**DIRECTIONS FOR THIS TASK**
Which lines below hold the word "toolbar"? Copy all of them.
(INPUT DATA Opens)
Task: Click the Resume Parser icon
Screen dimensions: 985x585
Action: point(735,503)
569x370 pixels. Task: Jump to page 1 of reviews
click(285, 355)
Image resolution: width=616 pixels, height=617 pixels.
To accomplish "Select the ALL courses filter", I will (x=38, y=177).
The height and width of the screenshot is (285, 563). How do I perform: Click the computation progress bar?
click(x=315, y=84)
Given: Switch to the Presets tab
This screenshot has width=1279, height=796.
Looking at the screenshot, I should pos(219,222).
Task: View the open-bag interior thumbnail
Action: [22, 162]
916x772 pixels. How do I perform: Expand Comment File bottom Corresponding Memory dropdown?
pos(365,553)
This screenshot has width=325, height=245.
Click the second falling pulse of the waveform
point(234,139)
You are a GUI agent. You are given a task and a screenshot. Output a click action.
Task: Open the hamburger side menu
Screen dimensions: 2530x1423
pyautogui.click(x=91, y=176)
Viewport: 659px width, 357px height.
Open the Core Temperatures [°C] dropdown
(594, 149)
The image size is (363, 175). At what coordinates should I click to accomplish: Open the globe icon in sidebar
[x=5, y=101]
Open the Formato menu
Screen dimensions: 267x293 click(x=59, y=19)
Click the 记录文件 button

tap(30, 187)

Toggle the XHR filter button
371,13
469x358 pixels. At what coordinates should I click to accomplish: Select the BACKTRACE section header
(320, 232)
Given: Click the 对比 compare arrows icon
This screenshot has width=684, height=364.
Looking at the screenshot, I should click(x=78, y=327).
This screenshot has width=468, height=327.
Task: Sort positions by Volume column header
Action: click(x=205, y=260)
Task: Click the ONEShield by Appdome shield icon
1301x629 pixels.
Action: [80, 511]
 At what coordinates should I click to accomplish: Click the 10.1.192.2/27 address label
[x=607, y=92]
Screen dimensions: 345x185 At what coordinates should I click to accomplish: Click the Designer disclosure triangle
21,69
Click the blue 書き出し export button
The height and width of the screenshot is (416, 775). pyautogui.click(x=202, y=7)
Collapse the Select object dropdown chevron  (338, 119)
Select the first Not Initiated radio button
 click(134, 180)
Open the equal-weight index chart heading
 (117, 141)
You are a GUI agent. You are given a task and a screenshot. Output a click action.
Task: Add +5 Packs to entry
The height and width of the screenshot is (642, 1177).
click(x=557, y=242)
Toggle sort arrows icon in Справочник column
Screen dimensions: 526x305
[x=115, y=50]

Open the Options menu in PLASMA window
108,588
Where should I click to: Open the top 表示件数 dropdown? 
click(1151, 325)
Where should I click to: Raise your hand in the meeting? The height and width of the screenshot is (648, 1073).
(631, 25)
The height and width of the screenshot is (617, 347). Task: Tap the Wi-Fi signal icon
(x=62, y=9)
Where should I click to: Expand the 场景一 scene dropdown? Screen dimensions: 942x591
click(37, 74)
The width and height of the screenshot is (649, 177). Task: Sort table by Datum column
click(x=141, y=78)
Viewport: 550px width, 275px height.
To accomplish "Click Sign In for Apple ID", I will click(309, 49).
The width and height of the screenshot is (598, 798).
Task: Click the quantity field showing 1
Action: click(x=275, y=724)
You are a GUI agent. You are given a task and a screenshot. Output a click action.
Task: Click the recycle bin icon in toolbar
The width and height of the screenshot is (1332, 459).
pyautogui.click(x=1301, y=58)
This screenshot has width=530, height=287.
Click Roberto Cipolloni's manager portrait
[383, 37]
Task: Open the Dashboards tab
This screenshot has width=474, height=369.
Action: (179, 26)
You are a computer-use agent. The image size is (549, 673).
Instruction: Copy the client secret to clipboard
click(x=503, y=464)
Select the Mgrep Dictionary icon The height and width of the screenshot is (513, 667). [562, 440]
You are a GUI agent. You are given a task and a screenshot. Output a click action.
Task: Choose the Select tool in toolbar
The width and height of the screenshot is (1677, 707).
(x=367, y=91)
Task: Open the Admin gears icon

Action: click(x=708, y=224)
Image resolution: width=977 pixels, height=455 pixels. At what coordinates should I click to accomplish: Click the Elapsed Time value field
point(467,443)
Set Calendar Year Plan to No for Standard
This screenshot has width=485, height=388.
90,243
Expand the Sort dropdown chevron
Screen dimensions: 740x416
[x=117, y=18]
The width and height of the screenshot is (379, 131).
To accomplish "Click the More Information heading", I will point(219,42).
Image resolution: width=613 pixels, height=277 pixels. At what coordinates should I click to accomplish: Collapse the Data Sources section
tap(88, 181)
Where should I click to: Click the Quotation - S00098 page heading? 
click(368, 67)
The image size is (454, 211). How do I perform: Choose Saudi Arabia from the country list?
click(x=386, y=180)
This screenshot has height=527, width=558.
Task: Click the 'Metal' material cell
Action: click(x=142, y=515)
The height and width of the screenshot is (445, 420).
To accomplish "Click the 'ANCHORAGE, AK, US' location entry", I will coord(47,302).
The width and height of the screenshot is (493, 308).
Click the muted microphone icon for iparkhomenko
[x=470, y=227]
(INPUT DATA Closes)
**EXERCISE OUTPUT**
Task: Click the recycle bin icon in toolbar
Task: Choose the Select tool in toolbar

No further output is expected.